### Given passage
- Opening Delimiter -

There is little sign that freight levels will drop-back through 2022, with the near -to-medium term outlook suggesting capacity shortfalls are far from being solved. Already through January, rates have further spiked as tonnage becomes stretched ahead of this year’s squid and Chilean fruit seasons, with handysize levels set to reach record highs during February. Our outlook for 2022 is that the fleet utilisation will remain at close to 100% as increased demand due to lack of reefer container capacity will continue, coupled with longer voyages and increased tonne miles per vessels. Freight rates are likely to continue to remain extremely firm for the remainder of the year.
Seafield Shipbrokers are one of the leading independent Chartered Shipbrokers working in the global reefer markets. We are primarily acting on behalf of global commodity trading groups and primary producers. Our team has an average of 25 years experience in reefer markets with a variety of backgrounds of shipbroking, analytical, operations, seagoing and vessel shipownership.
* The ISB Seafield Reefer Index has been published in-house by Seafield Reefers since August 2014 and is the only index worldwide covering the conventional Reefer market.

- Closing Delimiter -

[Saved entries]
- Opening Delimiter -

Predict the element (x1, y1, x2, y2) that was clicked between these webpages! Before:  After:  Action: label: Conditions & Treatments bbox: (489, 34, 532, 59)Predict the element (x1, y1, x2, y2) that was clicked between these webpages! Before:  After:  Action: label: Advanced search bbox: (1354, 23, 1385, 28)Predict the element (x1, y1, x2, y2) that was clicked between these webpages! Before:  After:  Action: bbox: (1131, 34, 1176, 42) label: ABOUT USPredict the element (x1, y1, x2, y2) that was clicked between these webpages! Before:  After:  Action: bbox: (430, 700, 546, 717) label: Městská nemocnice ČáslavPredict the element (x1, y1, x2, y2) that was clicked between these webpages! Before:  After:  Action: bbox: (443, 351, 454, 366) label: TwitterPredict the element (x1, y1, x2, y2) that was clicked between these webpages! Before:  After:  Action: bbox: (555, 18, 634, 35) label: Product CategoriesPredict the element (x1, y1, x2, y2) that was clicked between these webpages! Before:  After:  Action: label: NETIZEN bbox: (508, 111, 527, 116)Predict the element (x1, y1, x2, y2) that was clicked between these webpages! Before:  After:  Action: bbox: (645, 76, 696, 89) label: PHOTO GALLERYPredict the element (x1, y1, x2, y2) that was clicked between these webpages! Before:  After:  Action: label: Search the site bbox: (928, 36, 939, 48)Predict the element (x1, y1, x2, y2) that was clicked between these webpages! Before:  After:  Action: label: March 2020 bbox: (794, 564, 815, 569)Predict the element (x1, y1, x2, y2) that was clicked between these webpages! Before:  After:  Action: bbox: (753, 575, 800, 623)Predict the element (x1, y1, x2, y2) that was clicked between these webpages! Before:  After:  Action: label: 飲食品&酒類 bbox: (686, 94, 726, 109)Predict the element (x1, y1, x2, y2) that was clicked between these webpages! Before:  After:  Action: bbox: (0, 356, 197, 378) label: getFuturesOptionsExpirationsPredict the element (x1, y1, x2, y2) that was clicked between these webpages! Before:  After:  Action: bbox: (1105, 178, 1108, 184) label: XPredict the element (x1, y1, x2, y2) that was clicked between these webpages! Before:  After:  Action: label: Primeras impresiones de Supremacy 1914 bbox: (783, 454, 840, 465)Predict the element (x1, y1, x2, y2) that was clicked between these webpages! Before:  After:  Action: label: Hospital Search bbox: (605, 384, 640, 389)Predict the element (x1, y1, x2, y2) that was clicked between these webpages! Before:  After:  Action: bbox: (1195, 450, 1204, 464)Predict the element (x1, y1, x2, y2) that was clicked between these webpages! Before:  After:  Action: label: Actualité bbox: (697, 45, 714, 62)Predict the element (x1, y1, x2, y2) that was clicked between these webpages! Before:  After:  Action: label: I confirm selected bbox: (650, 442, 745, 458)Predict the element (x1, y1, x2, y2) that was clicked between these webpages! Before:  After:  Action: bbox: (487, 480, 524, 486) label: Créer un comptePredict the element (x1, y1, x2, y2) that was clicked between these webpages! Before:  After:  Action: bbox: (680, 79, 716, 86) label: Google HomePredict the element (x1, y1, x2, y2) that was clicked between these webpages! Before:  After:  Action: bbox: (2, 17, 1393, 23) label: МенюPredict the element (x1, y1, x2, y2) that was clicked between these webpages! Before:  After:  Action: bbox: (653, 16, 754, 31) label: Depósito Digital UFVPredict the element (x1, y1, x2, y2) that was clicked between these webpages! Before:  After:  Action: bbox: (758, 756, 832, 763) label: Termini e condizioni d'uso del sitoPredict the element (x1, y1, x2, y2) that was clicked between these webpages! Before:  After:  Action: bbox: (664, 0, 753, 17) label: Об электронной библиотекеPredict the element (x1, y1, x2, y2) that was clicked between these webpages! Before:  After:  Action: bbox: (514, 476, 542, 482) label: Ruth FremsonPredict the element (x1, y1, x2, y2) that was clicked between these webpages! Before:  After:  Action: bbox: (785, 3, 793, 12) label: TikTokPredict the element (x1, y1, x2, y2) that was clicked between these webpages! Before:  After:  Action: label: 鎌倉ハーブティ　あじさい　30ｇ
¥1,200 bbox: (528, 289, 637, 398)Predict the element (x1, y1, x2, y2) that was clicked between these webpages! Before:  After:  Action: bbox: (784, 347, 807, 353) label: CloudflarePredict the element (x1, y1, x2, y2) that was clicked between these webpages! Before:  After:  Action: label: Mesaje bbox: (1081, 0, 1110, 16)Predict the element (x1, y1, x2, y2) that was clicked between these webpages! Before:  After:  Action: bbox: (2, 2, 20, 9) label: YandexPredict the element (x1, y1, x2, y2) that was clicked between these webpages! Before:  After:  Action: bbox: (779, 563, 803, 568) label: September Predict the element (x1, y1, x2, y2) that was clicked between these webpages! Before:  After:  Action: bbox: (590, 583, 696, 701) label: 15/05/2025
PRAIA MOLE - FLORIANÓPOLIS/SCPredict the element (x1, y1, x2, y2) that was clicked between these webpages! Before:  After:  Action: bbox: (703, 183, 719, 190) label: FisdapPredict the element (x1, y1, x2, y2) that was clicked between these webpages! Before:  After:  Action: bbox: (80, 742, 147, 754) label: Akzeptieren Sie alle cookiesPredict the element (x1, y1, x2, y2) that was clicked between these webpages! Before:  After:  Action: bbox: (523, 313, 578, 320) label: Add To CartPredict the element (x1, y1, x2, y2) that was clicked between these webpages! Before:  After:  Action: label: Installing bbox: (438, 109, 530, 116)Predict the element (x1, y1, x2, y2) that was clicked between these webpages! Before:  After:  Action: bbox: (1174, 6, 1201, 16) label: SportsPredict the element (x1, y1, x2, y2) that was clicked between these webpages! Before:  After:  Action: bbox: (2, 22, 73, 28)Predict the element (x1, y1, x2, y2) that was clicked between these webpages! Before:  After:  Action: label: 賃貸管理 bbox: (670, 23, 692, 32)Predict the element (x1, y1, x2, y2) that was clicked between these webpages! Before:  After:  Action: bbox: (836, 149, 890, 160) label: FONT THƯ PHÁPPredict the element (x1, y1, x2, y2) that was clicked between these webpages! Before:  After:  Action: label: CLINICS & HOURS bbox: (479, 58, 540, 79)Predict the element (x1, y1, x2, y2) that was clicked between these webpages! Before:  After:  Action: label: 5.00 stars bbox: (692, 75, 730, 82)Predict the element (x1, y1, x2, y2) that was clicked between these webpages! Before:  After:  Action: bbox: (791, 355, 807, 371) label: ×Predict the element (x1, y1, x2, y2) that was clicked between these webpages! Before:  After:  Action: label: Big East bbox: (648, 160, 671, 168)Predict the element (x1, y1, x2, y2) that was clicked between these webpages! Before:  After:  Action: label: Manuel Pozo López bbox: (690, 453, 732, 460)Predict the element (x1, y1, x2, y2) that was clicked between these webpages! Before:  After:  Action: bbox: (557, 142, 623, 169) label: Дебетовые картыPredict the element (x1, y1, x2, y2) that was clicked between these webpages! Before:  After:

- Closing Delimiter -

### Tasks and exercises
A. In the reefer market text, since when has the ISB Seafield Reefer Index been published in-house?
B. Please carry the reefer market text forward from its last sentence.

### Answers for the exercise
A. Since August 2014.

B.
Modelled on other successful indices that represent the chartering markets for other ship types such as Bulkcarriers, Tankers and Containerships, the ISB Seafield Reefer Index is computed from the input of brokers, ship owners/operators and market sources, which combined have wide market coverage.
Determined weekly (Friday), the index is a weighted assessment of four key indicators: the spot freight rate ($ per MT) for a 3,500 mt cargo of frozen fish from Morocco/Mauritania to Nigeria; the spot freight rate ($ per box) for a banana cargo from Ecuador/Colombia to Baltic-Mediterranean; the TCE earnings ($ per cb.ft.) for a 270,000 cb.ft. reefer; and the TCE earnings ($ per cb.ft.) for a 450,000 cu.ft. reefer. The base period for the index is Week 01, 2012 at which point it has been set to 1,000 points.This methodology enables coverage of both the frozen and fruit trades: frozen via its primary spot market in the West African pelagic trade as well as coverage of meat, squid, tuna and other frozen cargoes through TCE earnings for handysize reefers; and fresh trades via spot rates for the main banana trade as well as other fruit including citrus, deciduous and kiwis incorporated into the TCE earnings for panamax reefers.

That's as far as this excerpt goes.